Posted by: Cassandra at November 11, 2009 02:17 PM

Defending America is a team endeavor, and so long as everyone does his or her part (and remembers that every job has to be performed by someone) then no one should take anything but pride in a job well done.

By the same token, just remember that you (and all other military spouses) are part of that team too. Okay?

Posted by: MikeD at November 11, 2009 03:20 PM

My maternal grandfather was also a soldier in the Great War. He enlisted in 1915 when he turned 18, and so was already in the Army when they went "over there". He was in four major battles, according to my mother, as he died of pneumonia +22 years before I was born.
His maternal grandfather was also a veteran of the Grand Army of the Republic, a farmer from Ohio (36 years old when he enlisted in 1861, pretty old!), as was his wife's grandfather. Great-great granpa came home wounded and I don't know if he ever worked again. Except to father my great-grandmother. :)
Today my grandfather and his beloved bride lie together in the same green field as my father, an Army veteran of WWII. He drove trucks (and all sorts of other vehicles) for the Army Corp of Engineers in strange places like the Bougainville (in the Solomons) New Guinea (where he caught Dengue fever and almost died).
My Grandfather's son (my uncle) still lives, and he was a veteran of 3rd Army (touring France with General Patton).

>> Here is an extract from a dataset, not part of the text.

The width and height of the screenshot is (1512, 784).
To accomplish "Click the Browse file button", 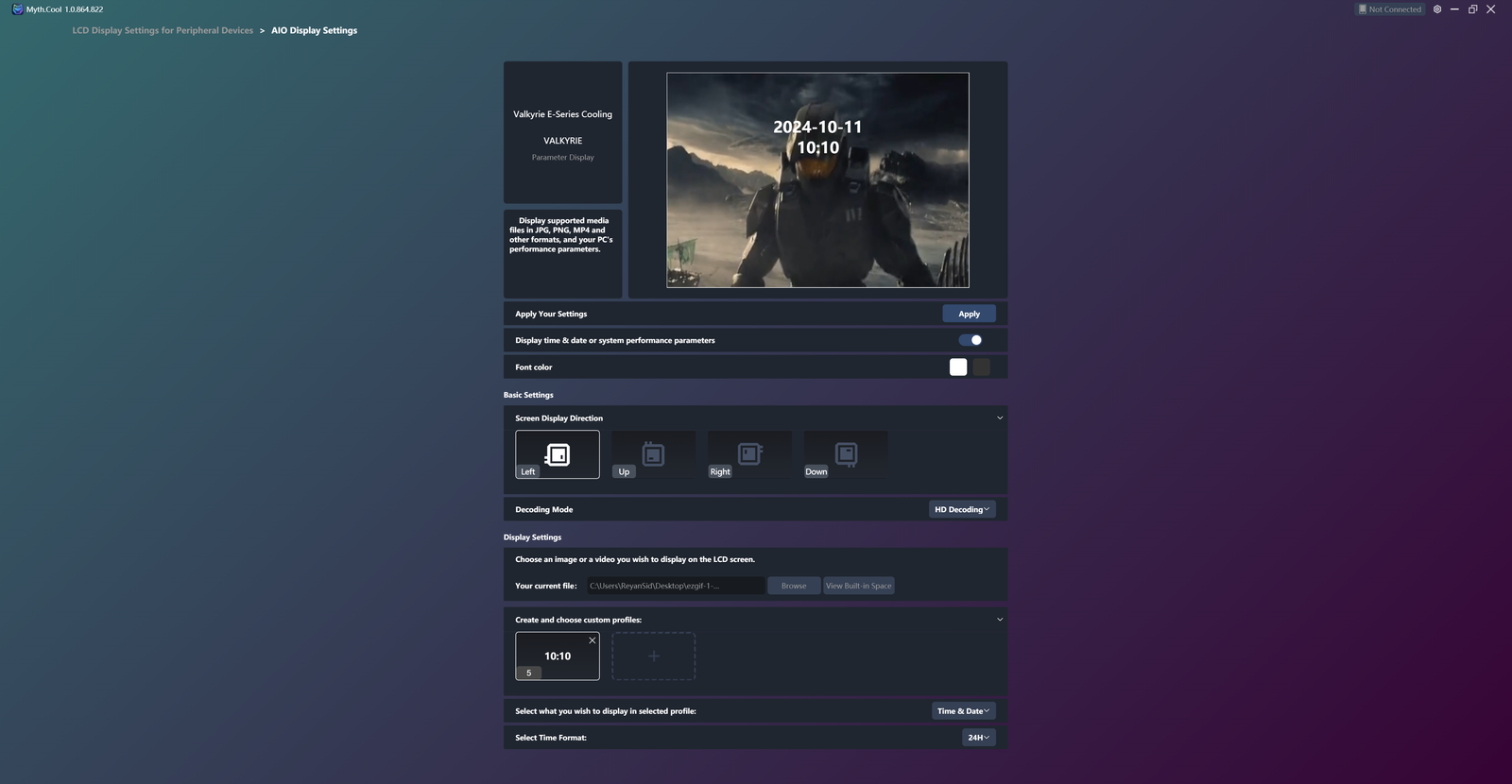I will (x=794, y=586).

Honor all those who have ever worn our country's colors.

"Oh beautiful for Patriot's dream
That sees beyond the years
Thine alabaster cities gleam
Undimmed by human tears.."

Their future, our present freedom, was bought and paid for by the sweat and toil and blood of brave patriots who served far from home.

Where do we get such men (and women, too)?

Posted by: Don Brouhaha at November 11, 2009 08:14 PM

I think Americans should follow like other nations and pay a bit more respect. I like the idea that Canadians and Brits have by wearing the poppy from Nov 1st through November 11th or at least on Nov 11th. This clearly visible symbol helps provide more of a reminder.

Selling the poppies for whatever a person wants to donate also helps raise funds for Vets and their families.... EXCELLENT IDEA!!

Posted by: joe at November 11, 2009 08:35 PM

I invited one of my friends at work to lunch today to honor his service - he wouldn't let me pay for his lunch, because , he said "I'm not a real Veteran, I didn't serve in combat." I couldn't change his mind, even though I see it differently. For every person in combat, there are so many others making it possible for them to be "up front" it is mind boggling! So, Yes, Ben, you ARE a REAL VETERAN, even though you never fired a shot.